Después del escándalo con la actriz británica Rachel Weisz, cuya imagen en un anuncio de productos cosméticos estaba tan retocada que en Reino Unido la prohibieron. No son los únicos, en Francia y en EEUU también se ha planteado qué hacer con el exceso de retoque en las imágenes y han pensado inclusive en aprobar leyes que obliguen a identificar si se ha usado la tecnología para retocar una imagen, un proyecto que ha sido bautizado con el revelador nombre de 'Self esteem Act', Ley de la autoestima.
El uso rutinario de software para retocar imágenes, como Photoshop, exacerbó la idealización del cuerpo de la mujer.

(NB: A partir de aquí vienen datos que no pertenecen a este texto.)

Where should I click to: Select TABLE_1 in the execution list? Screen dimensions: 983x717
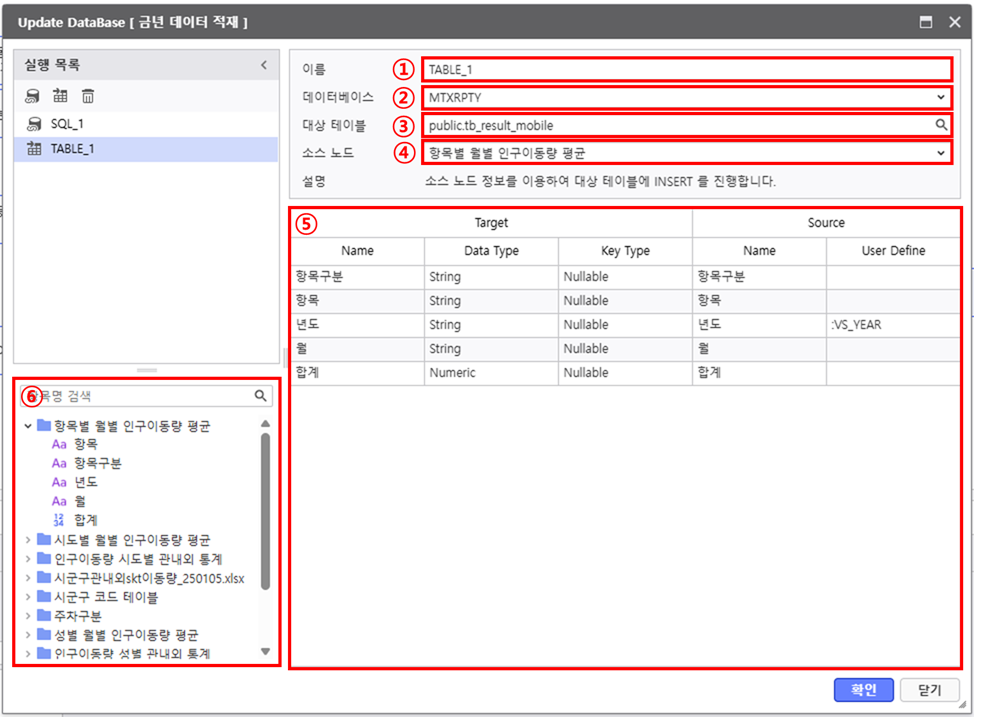[72, 149]
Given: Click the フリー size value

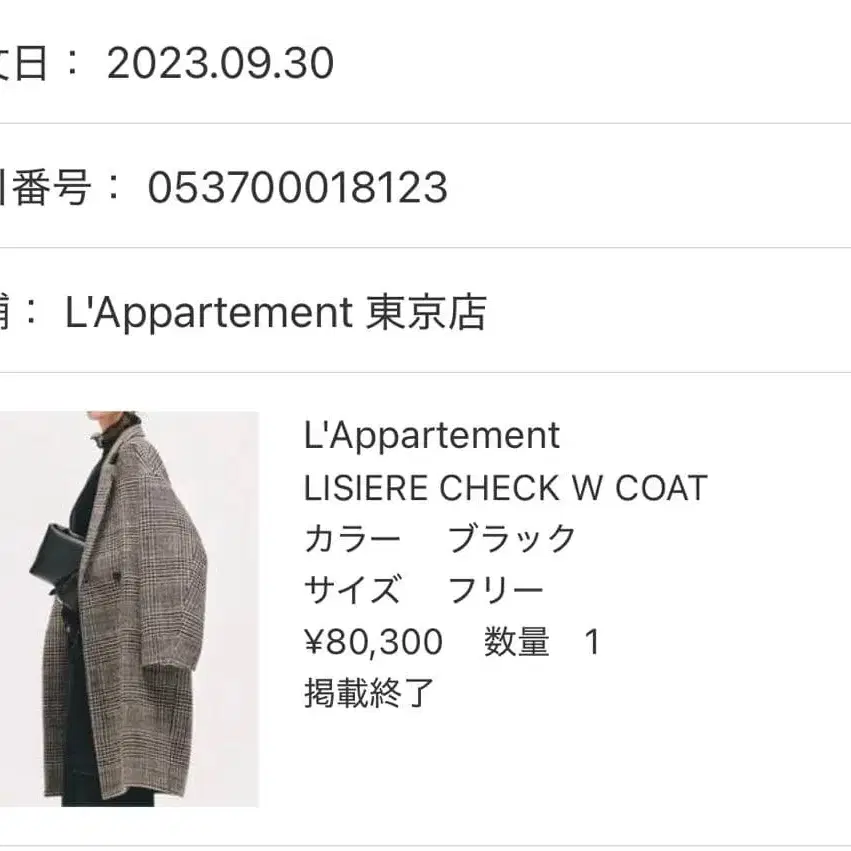Looking at the screenshot, I should [495, 590].
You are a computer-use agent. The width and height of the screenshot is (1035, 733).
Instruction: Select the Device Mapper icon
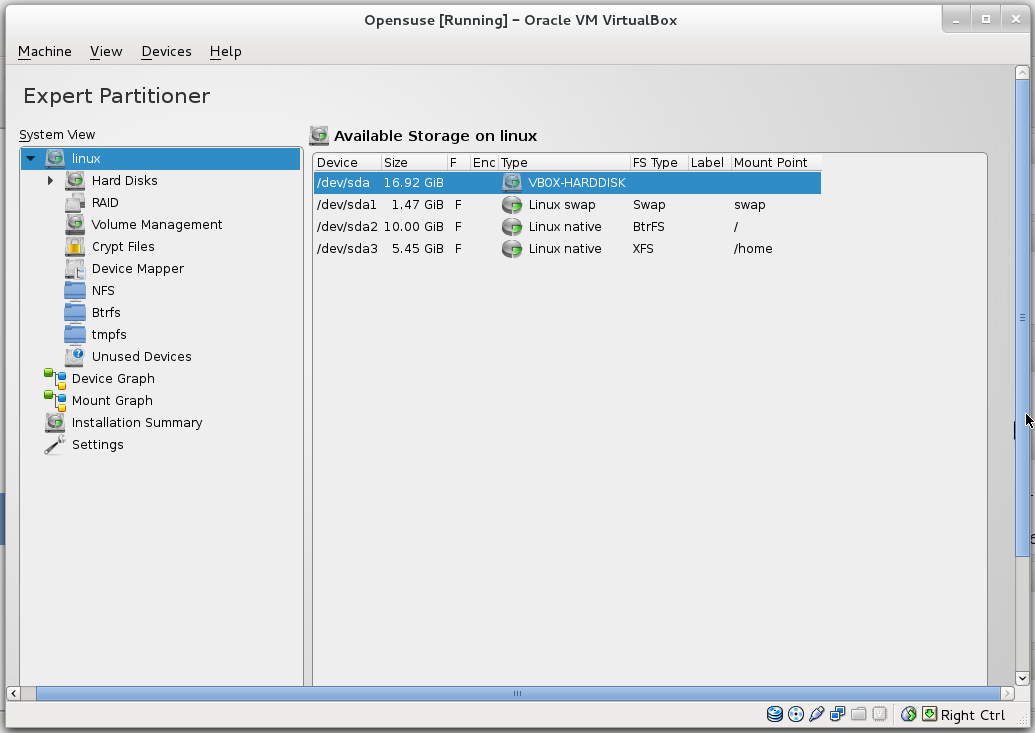click(73, 268)
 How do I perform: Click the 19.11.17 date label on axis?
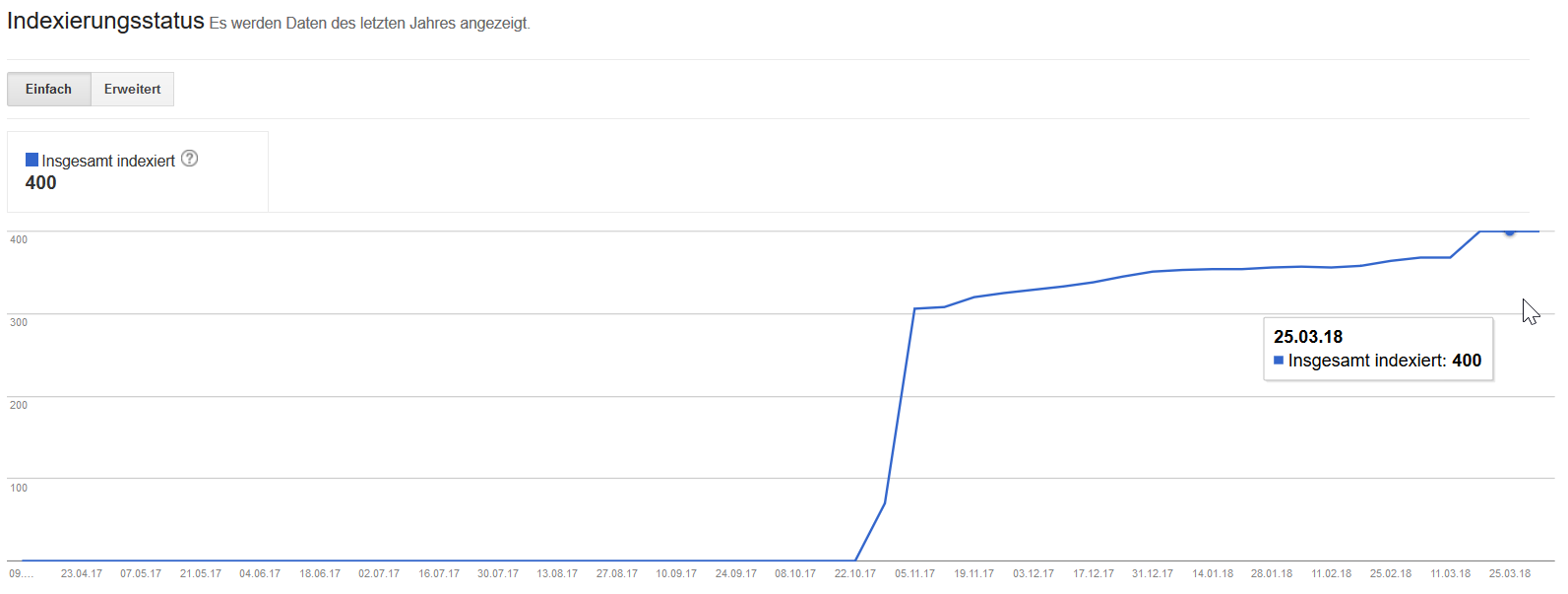tap(973, 573)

Lo que hasta hace poco se focalizaba en las modelos de delgadez extrema -pero real-, que puede favorecer la aparición de desórdenes alimenticios entre las jóvenes, amplía ahora su rango para generar cinturas imposibles, cutis de tersura inalcanzable y sonrisas de diseño.
Es más, en ocasiones, como ha sucedido con alguna campaña de la conocida marca de lencería Victoria's Secret, a la modelo le pueden incluso 'desaparecer' las extremidades, recuerda el sitio abc.es
También el estereotipo evolucionó y se ha adaptó a los tiempos. La típica 'mujer objeto' de hace una década se ha transformado en los medios en una 'superwoman', una mujer que piensa por sí misma, que tiene ocupaciones, pero que no puede dejar de mostrarse bella, explican los expertos.